> PROBLEM STATEMENT
Whenever a line in the entries below contains "will", copy that line.

> DATA RECORDS
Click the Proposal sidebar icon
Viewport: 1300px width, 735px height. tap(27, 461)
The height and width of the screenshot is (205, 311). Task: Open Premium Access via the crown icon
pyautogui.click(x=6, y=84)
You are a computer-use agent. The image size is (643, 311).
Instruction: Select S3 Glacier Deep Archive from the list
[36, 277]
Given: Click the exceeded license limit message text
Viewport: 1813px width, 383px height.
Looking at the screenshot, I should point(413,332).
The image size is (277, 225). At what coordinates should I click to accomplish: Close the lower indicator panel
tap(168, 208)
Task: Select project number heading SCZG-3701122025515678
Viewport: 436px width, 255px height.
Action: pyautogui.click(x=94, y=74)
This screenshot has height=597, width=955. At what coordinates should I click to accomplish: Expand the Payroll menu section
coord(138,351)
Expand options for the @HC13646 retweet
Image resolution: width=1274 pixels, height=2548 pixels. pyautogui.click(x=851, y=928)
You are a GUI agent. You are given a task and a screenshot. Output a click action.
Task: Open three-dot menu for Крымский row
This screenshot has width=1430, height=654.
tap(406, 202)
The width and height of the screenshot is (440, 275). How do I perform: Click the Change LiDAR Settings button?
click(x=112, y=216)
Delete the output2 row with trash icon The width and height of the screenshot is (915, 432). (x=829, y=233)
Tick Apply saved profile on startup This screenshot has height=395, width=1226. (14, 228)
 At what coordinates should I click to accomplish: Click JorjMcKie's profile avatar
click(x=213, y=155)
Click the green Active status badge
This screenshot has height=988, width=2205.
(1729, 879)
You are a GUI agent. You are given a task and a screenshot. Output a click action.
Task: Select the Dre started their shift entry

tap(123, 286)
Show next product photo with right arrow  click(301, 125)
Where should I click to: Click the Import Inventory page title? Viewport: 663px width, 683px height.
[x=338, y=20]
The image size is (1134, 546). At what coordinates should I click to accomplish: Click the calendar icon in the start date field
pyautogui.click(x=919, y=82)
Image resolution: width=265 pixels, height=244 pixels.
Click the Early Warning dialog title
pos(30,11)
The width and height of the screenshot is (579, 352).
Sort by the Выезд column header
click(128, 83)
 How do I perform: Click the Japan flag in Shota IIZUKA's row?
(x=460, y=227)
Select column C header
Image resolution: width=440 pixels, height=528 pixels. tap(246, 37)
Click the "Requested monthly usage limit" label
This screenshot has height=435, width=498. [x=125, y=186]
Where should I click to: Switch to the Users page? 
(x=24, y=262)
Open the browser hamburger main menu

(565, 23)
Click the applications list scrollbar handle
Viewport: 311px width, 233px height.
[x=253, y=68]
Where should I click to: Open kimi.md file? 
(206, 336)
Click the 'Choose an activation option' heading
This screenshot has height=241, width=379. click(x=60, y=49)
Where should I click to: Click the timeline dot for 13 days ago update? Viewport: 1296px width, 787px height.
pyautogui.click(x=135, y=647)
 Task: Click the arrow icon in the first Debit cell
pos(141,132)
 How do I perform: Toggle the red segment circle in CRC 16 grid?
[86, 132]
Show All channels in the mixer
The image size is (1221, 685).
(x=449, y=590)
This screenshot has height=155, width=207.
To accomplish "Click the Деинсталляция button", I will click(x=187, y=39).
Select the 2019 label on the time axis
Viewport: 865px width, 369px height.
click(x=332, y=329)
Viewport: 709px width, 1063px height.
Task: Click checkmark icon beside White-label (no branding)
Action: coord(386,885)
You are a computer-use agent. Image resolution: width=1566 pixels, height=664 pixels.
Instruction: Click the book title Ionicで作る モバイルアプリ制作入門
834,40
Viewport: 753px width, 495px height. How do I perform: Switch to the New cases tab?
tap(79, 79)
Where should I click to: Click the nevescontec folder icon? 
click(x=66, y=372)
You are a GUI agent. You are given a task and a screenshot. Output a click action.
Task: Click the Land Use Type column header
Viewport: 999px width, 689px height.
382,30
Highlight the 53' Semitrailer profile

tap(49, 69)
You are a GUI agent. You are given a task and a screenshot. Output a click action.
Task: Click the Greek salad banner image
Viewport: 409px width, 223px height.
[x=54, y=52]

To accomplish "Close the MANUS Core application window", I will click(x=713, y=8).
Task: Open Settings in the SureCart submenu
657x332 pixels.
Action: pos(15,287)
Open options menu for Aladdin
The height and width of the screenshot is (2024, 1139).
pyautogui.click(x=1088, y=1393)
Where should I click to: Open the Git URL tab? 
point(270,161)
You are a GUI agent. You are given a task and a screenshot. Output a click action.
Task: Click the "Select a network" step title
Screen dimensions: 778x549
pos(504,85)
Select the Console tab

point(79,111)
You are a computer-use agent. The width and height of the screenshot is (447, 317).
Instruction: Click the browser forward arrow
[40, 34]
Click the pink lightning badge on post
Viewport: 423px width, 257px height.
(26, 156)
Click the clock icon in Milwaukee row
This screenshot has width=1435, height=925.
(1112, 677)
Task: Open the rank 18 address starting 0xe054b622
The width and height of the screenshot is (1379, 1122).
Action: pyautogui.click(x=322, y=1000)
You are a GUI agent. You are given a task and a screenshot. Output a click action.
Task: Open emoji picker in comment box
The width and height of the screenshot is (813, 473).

> SOLVED EXERCISE
To accomplish "Click the Деинсталляция button", I will click(x=187, y=39).
To accomplish "Close the MANUS Core application window", I will click(x=713, y=8).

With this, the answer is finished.